Stimulated ENS culture conditioned media induce chemoattraction of RAW 264.7 macrophages. RAW 264.7 macrophages were seeded in the upper chamber of 8-μm-pore transwell inserts and left to migrate for 4 h towards lower chambers filled with stimulated ENS culture conditioned media. Representative micrographs of the evaluated fields in the lower chamber of a transwell insert mounted upon unstimulated (Ctrl), LPS-stimulated (LPS) or ODN 1826 + LPS-stimulated (ODN 1826 + LPS) ENS culture medium. Scale bars: 200 μm. Number of migrating cells per field (n = 4, with two replicates for experiment; LPS vs. unstimulated ENS culture supernatant, #P = 0.08; Pam2CSK4 + LPS and ODN 1826 + LPS vs. unstimulated ENS culture supernatant, ***P < 0.001). Randomised block design analysis was performed to minimise the variability in migration due to RAW 264.7 passage, followed by Tukey’s post hoc test
Discussion
Since their initial characterisation in human in the late 90s [13], TLRs have been widely described in several tissues and cells, including central and peripheral nervous systems [15, 30]. In recent years, the study of their role in the ENS has gained attention; however, there are still only a few works addressing their participation in the immune response to microbes. In this study, we report the expression and functionality of TLR2/4/9 in embryonic ENS primary cultures, emphasising in their interactions in terms of cytokine and chemokine production. Our results indicate that enteric neurons respond to MAMPs through secretion of inflammatory mediators, integrating their signals to trigger a tailored response to each challenge. Indeed, activation of TLR2 or TLR9 upon LPS stimulation enhanced macrophage chemoattraction, while potentiating different pro-inflammatory responses. Taken together, these findings suggest that TLRs confer the ENS the ability to discriminate microbial signals and expand inflammation by promoting particular pro-inflammatory microenvironments and interacting with resident immunocytes to chemoattract immune cells. These facts further support the idea that the ENS is an immunologically active tissue.

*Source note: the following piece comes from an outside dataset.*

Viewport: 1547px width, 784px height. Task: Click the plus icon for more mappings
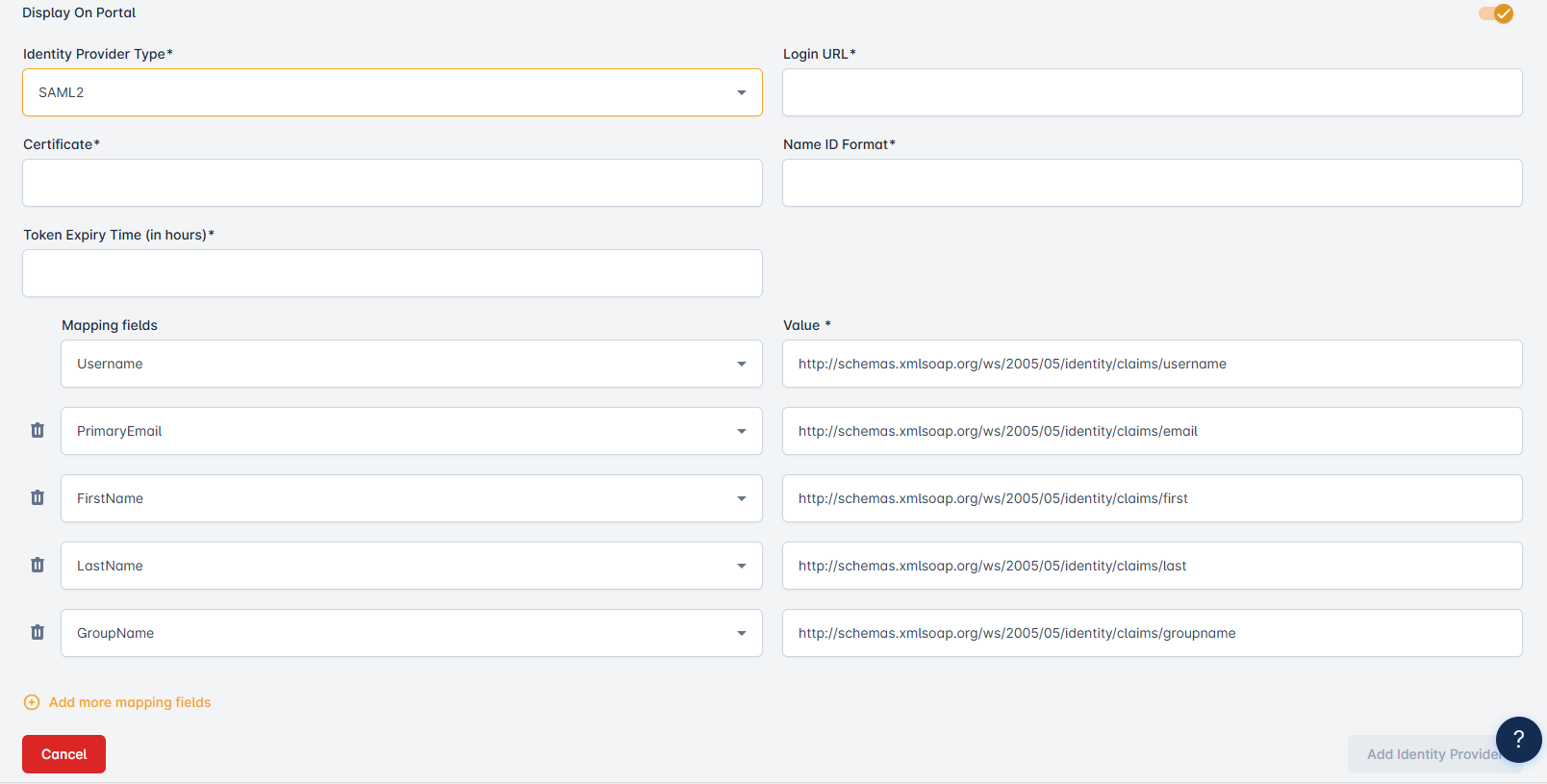32,702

Expression of TLRs within the ENS has been previously assessed by other groups in full-thickness tissue sections of the small intestine [18, 25]. In this regard, colocalisation studies in SMP and LMMP whole-mounts from adult rat colon offer an improved perspective to discern immunoreactive cell populations. Our findings in these tissues confirm previous data about TLR2 expression, which had been described in both HuC/D+ and GFAP+ cells [19]. Conversely, we could only observe TLR4 staining in some subsets of enteric neurons [20, 25], even though expression in EGCs has been already reported [18, 21]. In this regard, our results agree with parallel studies in central nervous system cultures pointing out that neurons have more prominent TLR4 expression than astrocytes [29]. Finally, the TLR9 expression patterns we report here match with previous work that localise this receptor in neuronal somas and β-tubulin III+ microtubules from dorsal root ganglia cultures [31] and various brain sections [32]. Interestingly, TLR distribution in embryonic ENS primary cultures was very similar to that of adult tissues, which might indicate that few modifications affect their localisation during development. Indeed, minor TLR2 and TLR4 expression variations have been observed in the mouse developing brain, whereas TLR9 increases in adulthood [32].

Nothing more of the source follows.